SU-01: Gold-Medal Olympiad Reasoning at 30B via Simple and Unified Scaling
Source: HuggingFace Daily Papers · arXiv 2605.13301 Date ingested: 2026-05-15 Tier: 2. Reasoning models, post-training recipes, math/physics olympiad Raw: farmer file
TL;DR
A 30B-A3B backbone (Shanghai AI Lab) trained with a three-stage recipe and only 200 RL steps reaches gold-medal-level performance on IMO 2025 (35 points), USAMO 2026 (35 points, exceeding gold line by 10 points), and IPhO 2024/2025. The pipeline: (1) Rigorous SFT on ~340K sub-8K-token trajectories using a reverse-perplexity curriculum to instill proof-search and self-checking behaviors; (2) Two-Stage RL: Coarse RL with verifiable rewards, then Refined RL with generative rewards, self-refinement, experience replay; (3) Test-time scaling via self-verification and refinement loops. 57.6% on IMO-ProofBench with direct generation; 70.2% with test-time scaling. The model supports trajectories exceeding 100K tokens.
What's new
The headline is the "specializable-generalist" framing: with the right recipe, a broadly capable compact backbone can specialize toward expert-level proof reasoning while retaining scientific transfer (IPhO 2024/2025 gold). Prior gold-medal IMO results from AlphaProof / Gemini Deep Think used domain-specific search and verification (geometry via AlphaGeometry, lean-style proof search). SU-01 does it with a single 30B reasoning model and a unified three-stage recipe.
Three components in the recipe.
Reverse-perplexity curriculum SFT. 340K sub-8K-token trajectories ordered by reverse perplexity (hardest first under the current backbone). This is unusual; standard SFT curriculum scheduling tends to ramp from easy to hard. The reverse ordering forces proof-search and self-checking behaviors early.
Two-stage RL: Coarse → Refined. Coarse RL with verifiable rewards (binary correct/incorrect on proof outcome). Refined RL adds generative rewards (model-judged proof quality), self-refinement loops, and experience replay. 200 RL steps total. This is one to two orders of magnitude fewer than typical RLVR pipelines for reasoning models.
Test-time scaling. Self-verification and refinement at inference. Lifts IMO-ProofBench from 57.6% (direct) to 70.2% (TTS). The 100K+ token trajectory length is the practical ceiling for the TTS regime.
Why this matters
Gold-medal IMO on a 30B-A3B model with 200 RL steps reframes what "scale" means in reasoning. The wiki has tracked test-time scaling, RL post-training, and compact-reasoning models as three threads; SU-01 composes them into a unified recipe and shows the result is gold-medal on the hardest standardized math/physics benchmarks. The "specializable-generalist" framing also generalizes: with the right recipe, model-class is the wrong unit of analysis.
The IPhO transfer is the secondary headline. Same recipe, different domain, still gold-medal-level. This is structural evidence for the claim that the recipe (not the data) is what's load-bearing.
Connections to prior wiki pages
- The Extrapolation Cliff — yesterday. Closed-form clip-safety for OPD with structured outputs.
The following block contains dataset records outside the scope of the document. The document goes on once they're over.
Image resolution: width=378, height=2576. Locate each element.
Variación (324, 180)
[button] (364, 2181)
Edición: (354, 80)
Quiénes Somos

SU-01's Refined RL with structured proofs is the natural test case for cliff-conditioned training. Whether SU-01's 200 RL steps stay below λ-star throughout is open.
- G-Zero — formal bound for verifier-free self-play. SU-01 uses verifiable rewards (proof correctness), so it sits in the verifier-bound regime where the Cliff and OPSD apply.
- AIMO 3 (04-17) — argued prompt diversity is a dead end for inference-time scaling. SU-01's TTS uses self-verification and refinement loops, not prompt diversity, and lifts IMO-ProofBench by 13 points. This is the first concrete refutation of the "all TTS is a dead end" framing.
- Soohak refusal subset — said frontier models confidently answer ill-posed problems. SU-01 is the inverse signal: a 30B model that wins gold by proving rigorously. The next eval question is whether SU-01 also passes Soohak's refusal subset.
Research angle
- Reverse-perplexity curriculum elsewhere. This is a curriculum design choice that has not been studied at this scale. Whether it transfers to coding, scientific reasoning, or agentic post-training is open.
- 200-step RL plateau. The paper claims gold-medal performance with only 200 RL steps. Whether more steps would help, plateau, or degrade (Cliff-style format collapse) is the obvious ablation.
- SU-01 vs AlphaProof economics. AlphaProof used domain-specific search + lean verification. SU-01 uses one model + recipe. The cost comparison would tell the field whether "domain-specific tooling" is now strictly worse than "well-trained generalist."
Why it matters
The most impressive single-model reasoning result in the wiki at this scale (30B-A3B) and this RL budget (200 steps). If the recipe is reproducible (the paper claims simplicity and unified scaling), the post-training playbook for reasoning models has a new default.